Bug 7366 - Further tests for message claiming to be but isn't
Summary: Further tests for message claiming to be but isn't
Status: RESOLVED FIXED
Alias: None
Product: Spamassassin
Classification: Unclassified
Component: Rules (show other bugs)
Version: 3.4.1
Hardware: PC Linux
: P2 normal
Target Milestone: Undefined
Assignee: SpamAssassin Developer Mailing List
URL:
Whiteboard:
Keywords:
Depends on:
Blocks:
 
Reported: 2016-10-31 18:39 UTC by Philip Prindeville
Modified: 2020-01-14 22:42 UTC (History)
6 users (show)



Attachment Type Modified Status Actions Submitter/CLA Status
Supposedly 7bit message with ISO-8859-1 characters in it message/rfc822 None Philip Prindeville [HasCLA]
Rule to match text/plain message w/ 7bit CTE and 8bit bodies text/plain None Philip Prindeville [HasCLA]

Note You need to log in before you can comment on or make changes to this bug.
Description Philip Prindeville 2016-10-31 18:39:37 UTC
Created attachment 5417 [details]
Supposedly 7bit message with ISO-8859-1 characters in it

This is a follow-on to bug 7063, for the degenerate case of a non-multipart message.

Attaching a rule to catch this, plus a message we received that corresponds to this rule.
Comment 1 Philip Prindeville 2016-10-31 18:40:40 UTC
Created attachment 5418 [details]
Rule to match text/plain message w/ 7bit CTE and 8bit bodies
Comment 2 Dave Jones 2018-08-26 23:49:47 UTC
Testing this in my sandbox area of the ruleqa masscheckers.
Comment 3 Castro B 2019-06-18 12:07:16 UTC
Does the issue already fixed? any current update? 
Thanks!

Castro B,
https://w.gratisdatingsite.nl/
Comment 4 Henrik Krohns 2019-10-02 12:01:18 UTC
Ruleqa looks ok for L_8BIT_MISMATCH, though my corpus is full of FPs for it - mostly from one specific automatic ordering system, but many other automatic messages too.

Is Dave alive?
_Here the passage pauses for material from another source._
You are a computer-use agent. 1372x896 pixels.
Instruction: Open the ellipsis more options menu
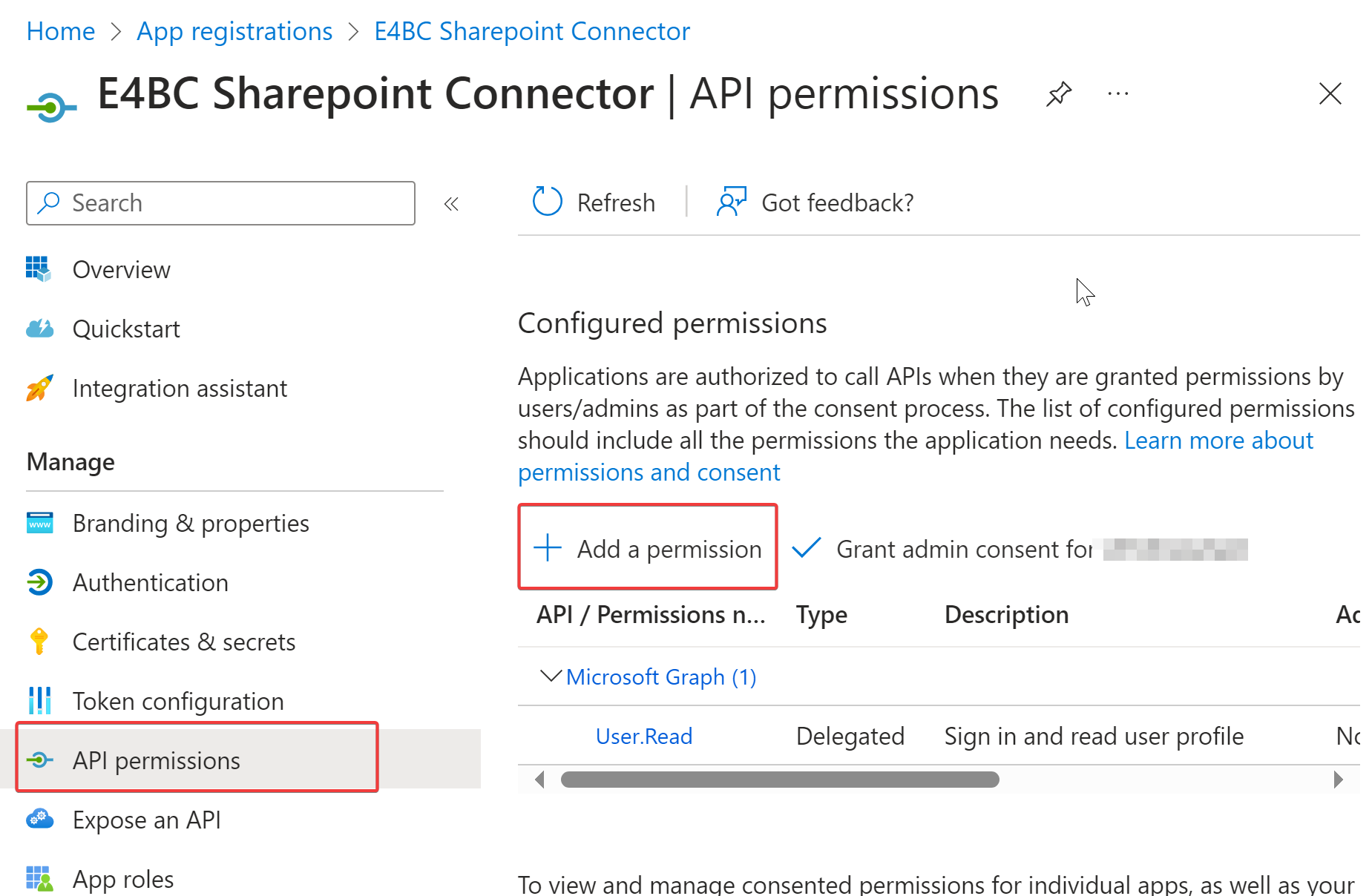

You should publish it.. maybe limit score to 2 or so..
Comment 5 Henrik Krohns 2020-01-14 15:11:23 UTC
Publishing as CTE_8BIT_MISMATCH

Sending        rulesrc/sandbox/davej/20_non_ascii.cf
Transmitting file data .done
Committing transaction...
Committed revision 1872783.
Comment 6 RW 2020-01-14 17:26:55 UTC
(In reply to Henrik Krohns from comment #5)
> Publishing as CTE_8BIT_MISMATCH

The scored rule was renamed but __L_CTE_7BIT, __L_CTE_8BIT and __L_BODY_8BITS are left.

I'm guessing that L stands for local, and I think it would be a good idea to make it policy that L_ is reserved for local rules.
Comment 7 Henrik Krohns 2020-01-14 19:13:32 UTC
(In reply to RW from comment #6)
>
> I'm guessing that L stands for local, and I think it would be a good idea to
> make it policy that L_ is reserved for local rules.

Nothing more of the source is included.